Acreditamos que a política sexual sob o patriarcado é tão onipresente


nas vidas das mulheres negras quanto as políticas de classe e raça.
Também achamos, muitas vezes, difícil separar opressões de raça,
classe e sexo porque, nas nossas vidas, elas são quase sempre
experimentadas simultaneamente. Nós sabemos que existe uma coisa
que é uma opressão sexual-racial que nem é somente racial nem
somente sexual, por exemplo, a história do estupro das mulheres
negras por homens brancos como arma de repressão política.

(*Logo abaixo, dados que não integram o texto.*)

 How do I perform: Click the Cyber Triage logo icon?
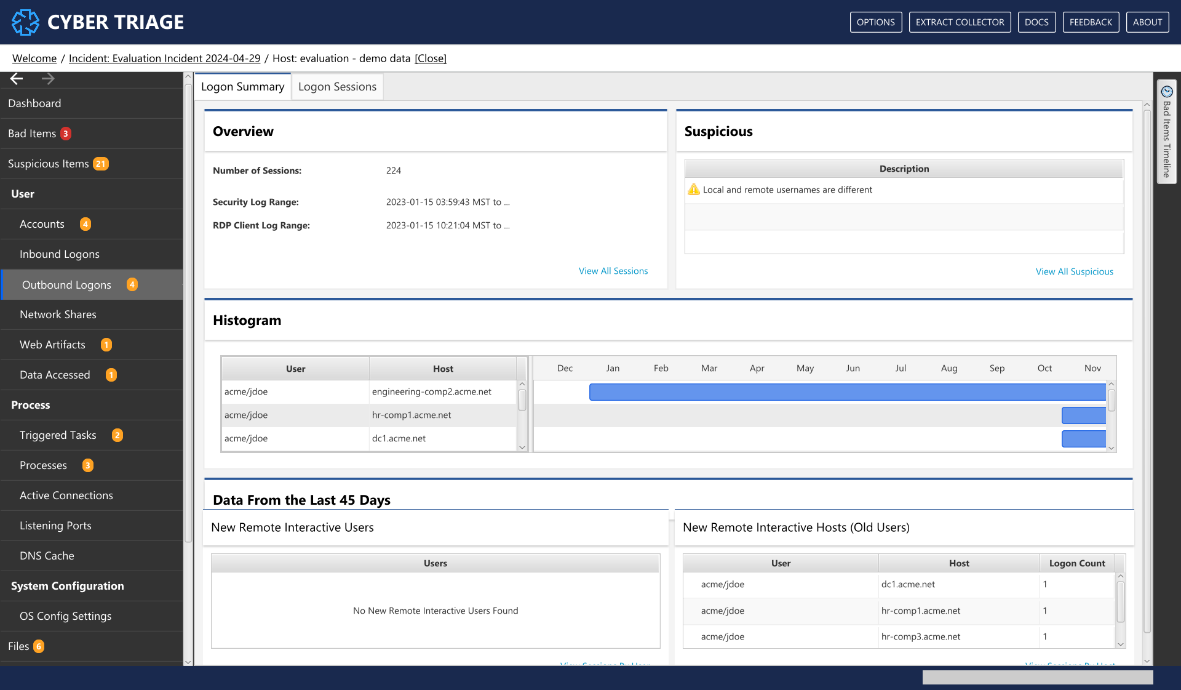click(25, 22)
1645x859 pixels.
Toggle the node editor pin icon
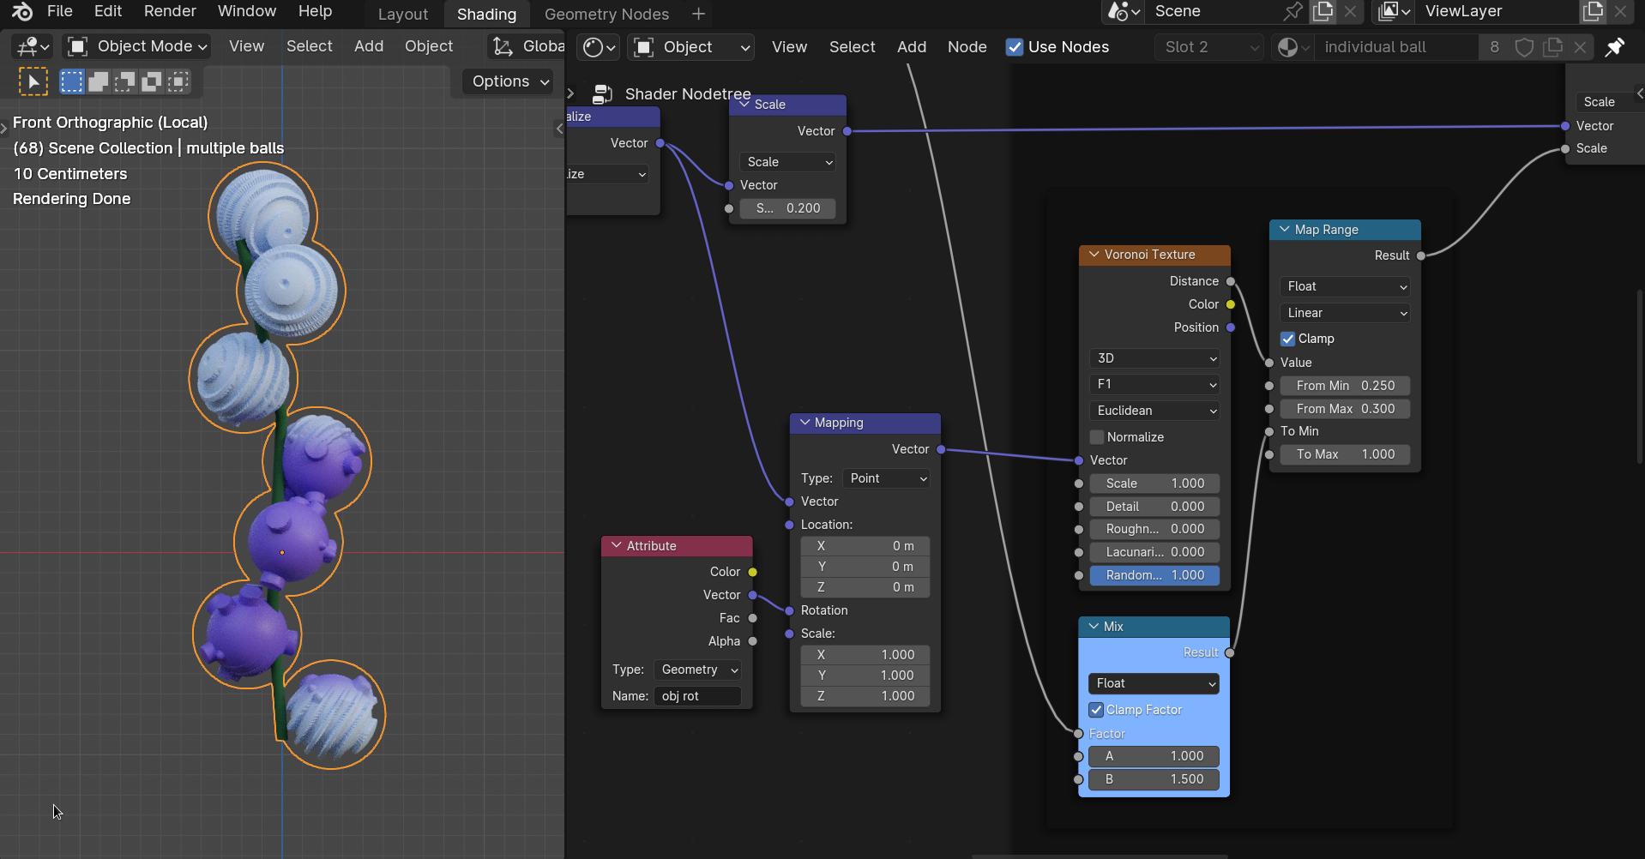click(1614, 47)
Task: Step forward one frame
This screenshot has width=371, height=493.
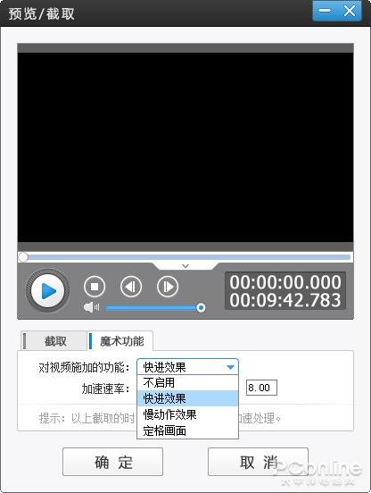Action: [x=168, y=287]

Mesmo sendo feministas e lésbicas, nos solidarizamos com os homens


negros progressistas, e não defendemos o fracionamento que as
mulheres brancas separatistas reivindicam. A nossa situação como
negras exige que que nos solidarizemos em torno do fato da raça,
solidariedade que, é claro, as mulheres brancas não precisam ter com
os homens brancos, a não ser que seja a solidariedade negativa como
opressores raciais. Nós lutamos junto com os homens negros contra o
racismo, e contra os homens negros contra o sexismo.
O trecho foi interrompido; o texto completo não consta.